In the Fashion District, the San Pedro Wholesale Mart signaled to other developers that commercial condos could be successful. Not only that, the building east of the traditionally busy areas along Santee Alley and Los Angeles Street demonstrated that condos could be a draw, even in territory lacking heavy foot traffic.
"It took three to five years for the San Pedro Mart to entrench itself," said I. Hassan, owner of Quantum Associates, an industrial real estate brokerage in the Fashion District. "After that, a few buildings started to come around and rent units around it. Now, a few other buildings are starting to build condos."
The next round of condo development aimed at apparel manufacturers largely depends on how L.A. FACE., the Stanford Regency Plaza and a few other smaller projects fare. But future developers may have trouble: Kangavari said available real estate is scarce and it's difficult to cobble together enough land for a significant project.
However, the San Pedro Mart suggests market conditions can encourage condo development. The building originally grew out of tenants' frustration over how landlords were treating them, according to Stephan Haah, president of Rockingham Asset Management LLC, who was involved in early efforts to create commercial condos.

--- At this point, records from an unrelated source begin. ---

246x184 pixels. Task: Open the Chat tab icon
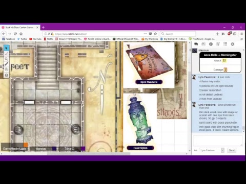tap(196, 44)
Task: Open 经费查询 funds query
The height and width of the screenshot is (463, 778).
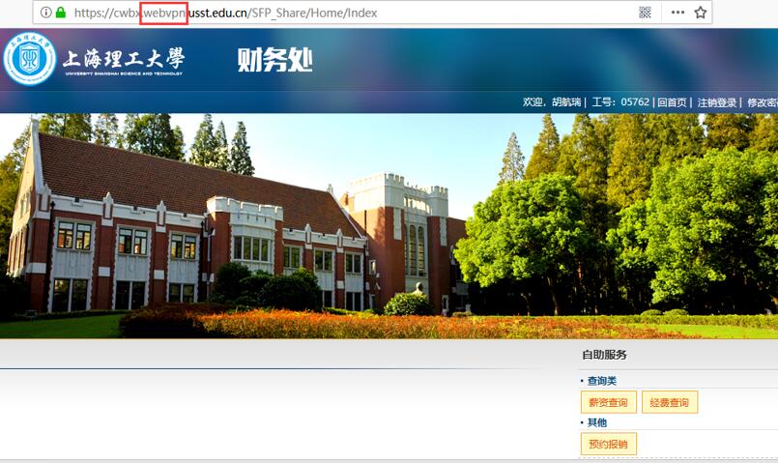Action: [x=669, y=402]
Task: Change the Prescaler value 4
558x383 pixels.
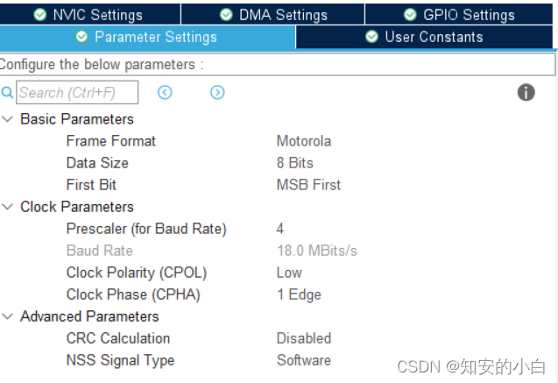Action: coord(280,229)
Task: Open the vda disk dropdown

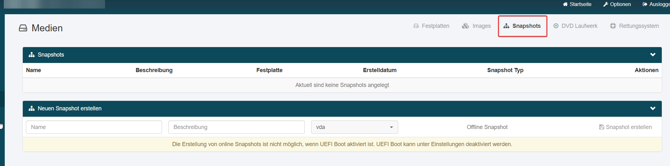Action: [354, 127]
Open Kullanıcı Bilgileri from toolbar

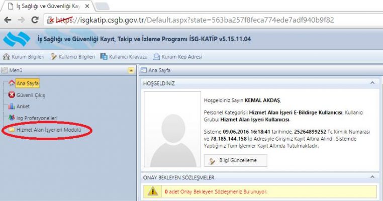pyautogui.click(x=72, y=57)
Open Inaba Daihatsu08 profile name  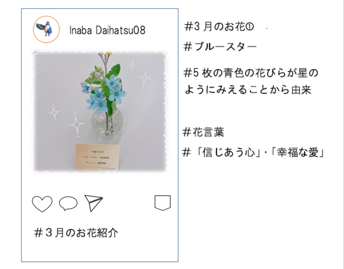[x=107, y=30]
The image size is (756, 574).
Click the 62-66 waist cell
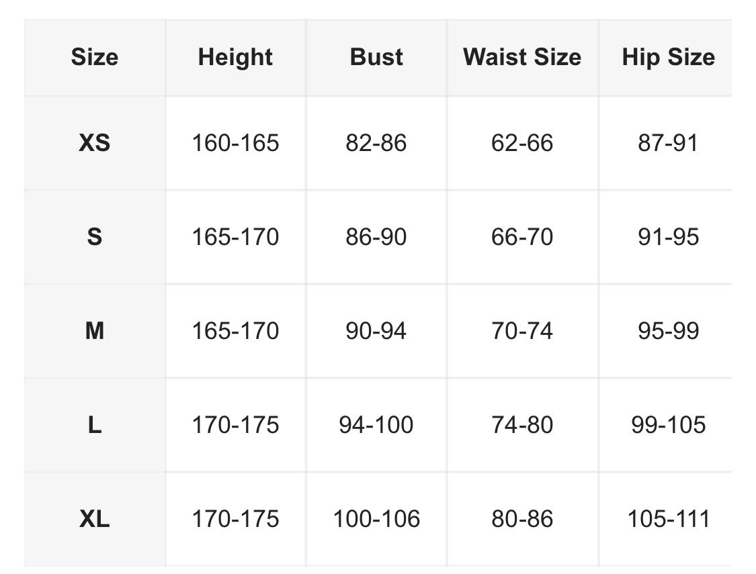pos(522,143)
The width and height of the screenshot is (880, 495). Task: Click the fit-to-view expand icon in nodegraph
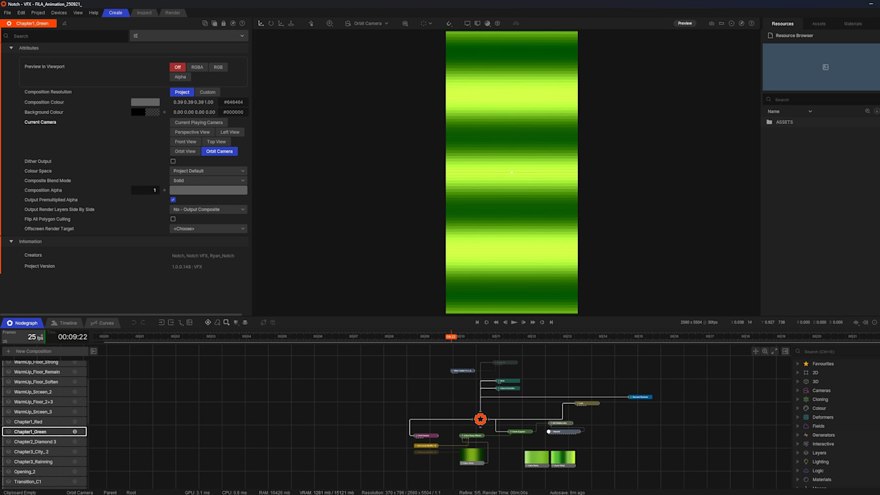click(774, 352)
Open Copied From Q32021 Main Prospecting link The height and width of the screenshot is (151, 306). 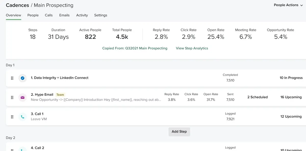135,48
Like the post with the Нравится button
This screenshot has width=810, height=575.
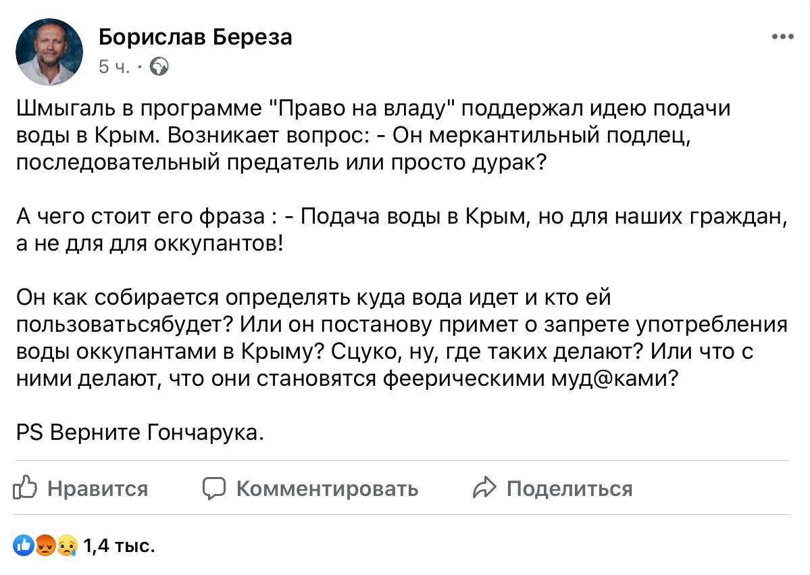coord(80,488)
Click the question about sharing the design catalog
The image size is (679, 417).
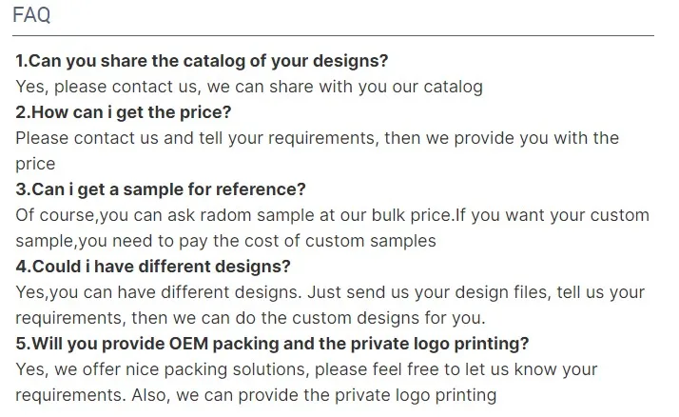click(202, 61)
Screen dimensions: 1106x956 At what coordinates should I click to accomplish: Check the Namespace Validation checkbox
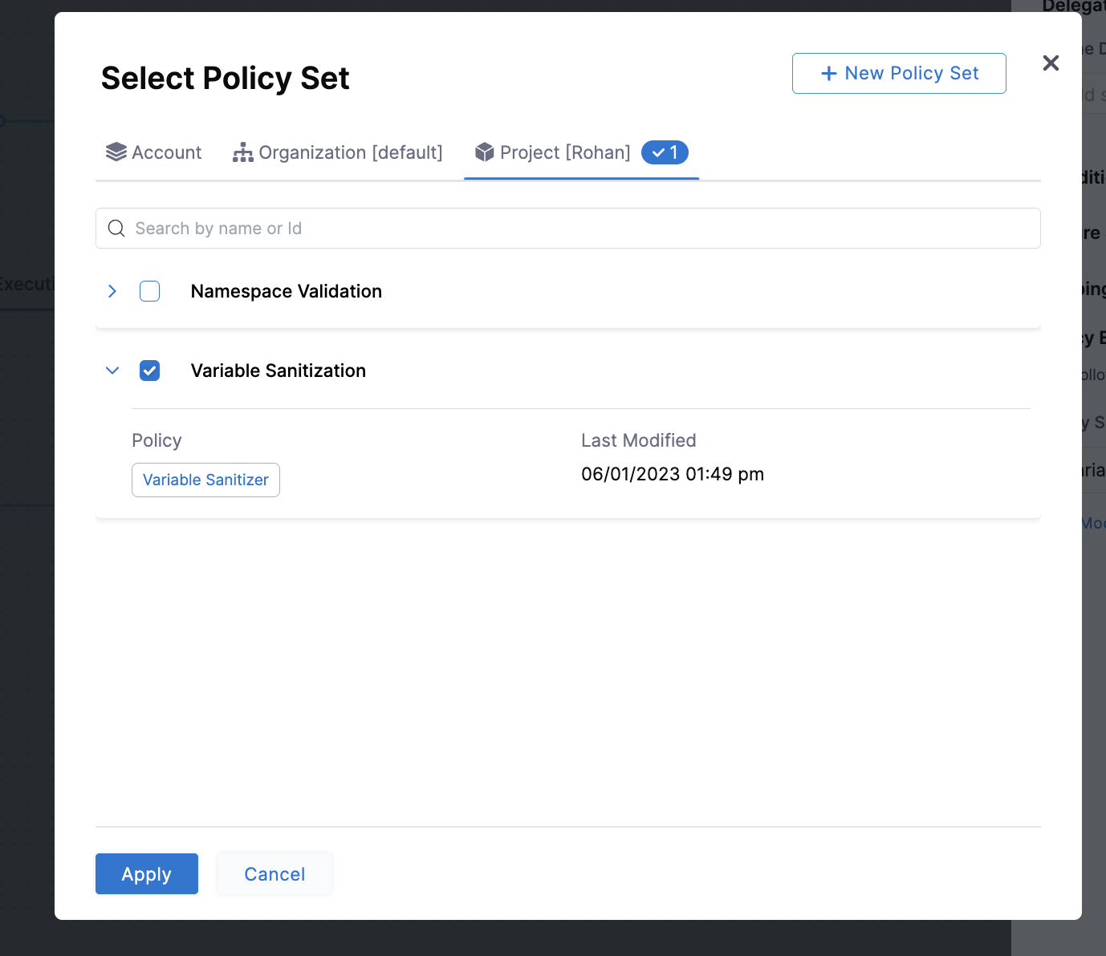(150, 291)
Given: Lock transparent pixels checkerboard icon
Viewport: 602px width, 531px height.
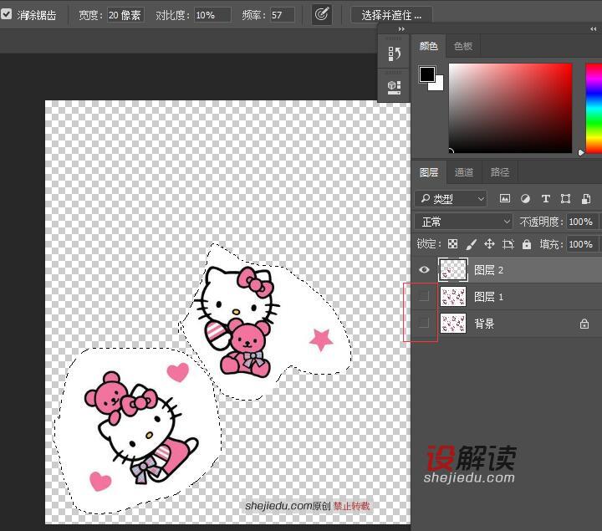Looking at the screenshot, I should click(x=452, y=244).
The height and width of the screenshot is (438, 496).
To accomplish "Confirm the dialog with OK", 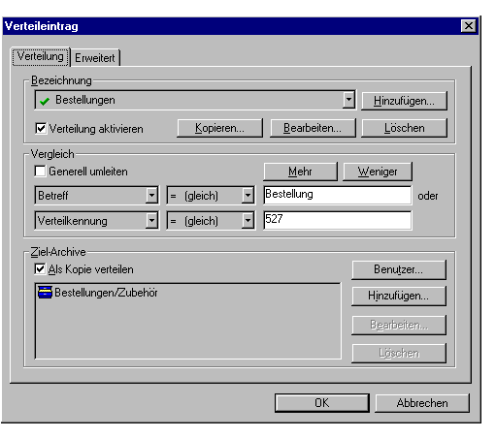I will tap(322, 403).
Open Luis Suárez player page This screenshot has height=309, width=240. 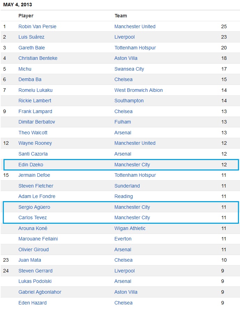click(x=31, y=37)
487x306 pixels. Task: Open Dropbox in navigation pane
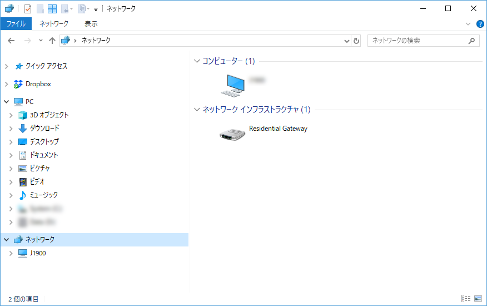coord(38,84)
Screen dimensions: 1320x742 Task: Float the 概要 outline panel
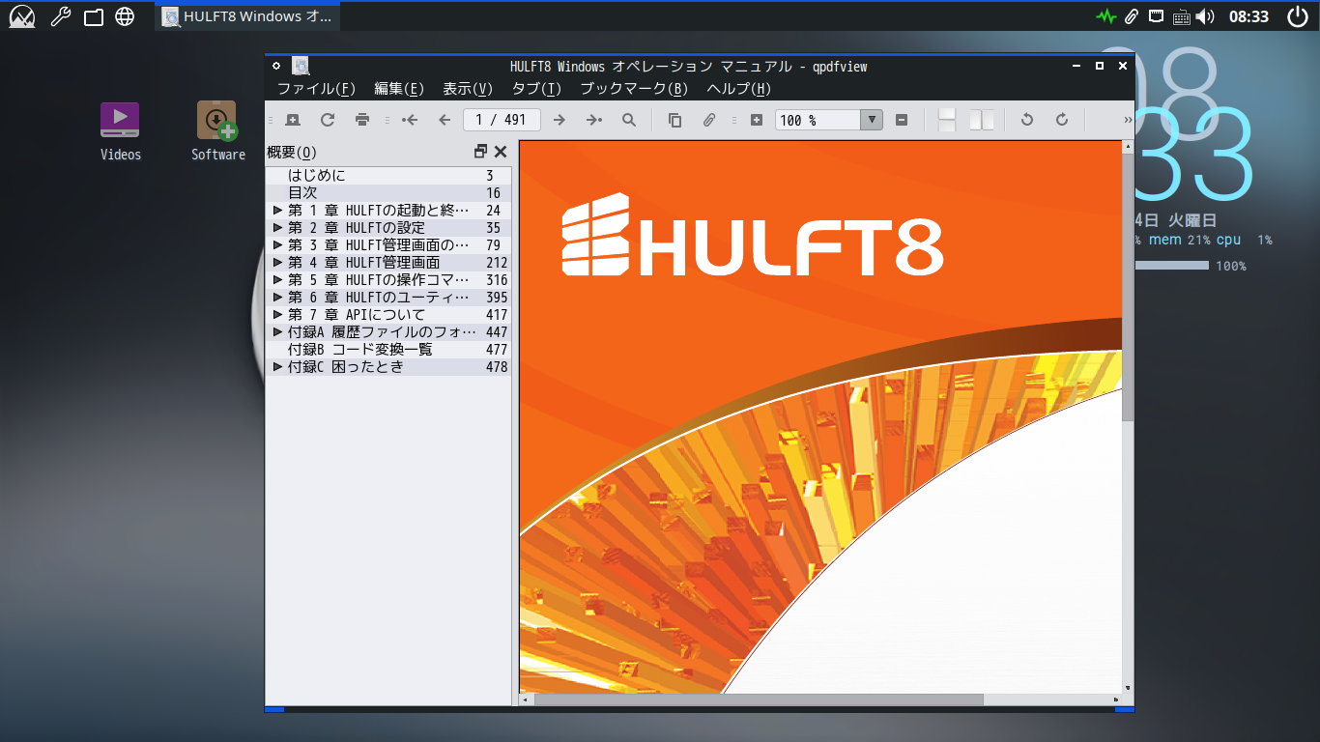tap(481, 152)
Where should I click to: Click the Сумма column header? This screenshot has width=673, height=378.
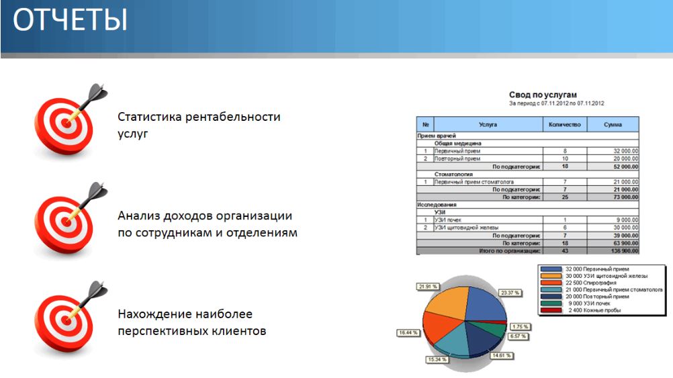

Landlords were known to hike rents after short-term leases of three to five years expired and kick tenants out if they didn't pay the increase. Additionally, landlords sought gratuities such as key money, which is illegal, but still thought to be widespread.
"They were basically being abused," said Haah. "The consensus at the time was that they were paying way too much rent, and the most important thing is that they didn't have stability in their location."
Already prevalent in Asia, the commercial condo concept offered an exit strategy from tenancy. In Asia, Haah said he saw markets filled with hundreds of vendors owning their tiny storefronts. Developers benefited from the simplicity of the arrangement. Merchants with the wherewithal to shepherd a long-term business could afford the price for a small shop and set up owners' associations to provide for mutual security and clean-up services that landlords might skimp on.
Still, getting people to move from the popular thoroughfares of the Fashion District to raw ground wasn't easy. Hassan said that the condo concept was a necessity on the part of the developers to woo tenants who wouldn't rent in a questionable location without an established clientele. But Haah said what got people on board was the participation of prominent industry leaders most notably early developer Don Chang, the founder of retailer Forever 21 Inc. to assure condo owners customers would visit the Mart.
As the Mart drew more and more entrants, it matured into a vibrant center for junior apparel. Many owners are from the Korean-American community and have a familiarity with the commercial condo concept. They oversee the Mart through the San Pedro Wholesale Mart Owners Association, which, among other duties, chooses management and has quarterly meetings to discuss concerns.
The newest developments have learned from their predecessor. Chang at Khan Development said that he is seeking condo owners who have a proven business record. He's also encouraging owner-operators, rather than investment firms who've scooped up multiple units in the San Pedro Mart, by selling one showroom to each company. He claims he's pulling merchants from the San Pedro Mart and has 10 people on the waiting list for each unit.
"When the San Pedro Mart was built, many people had doubts because the major area was in the Alley area. As time went on, the market kind of shifted toward the east. San Pedro was a one-stop shop," said Chang. "When we announced our project, landowners began to develop little shopping malls because they knew the market would shift and it has."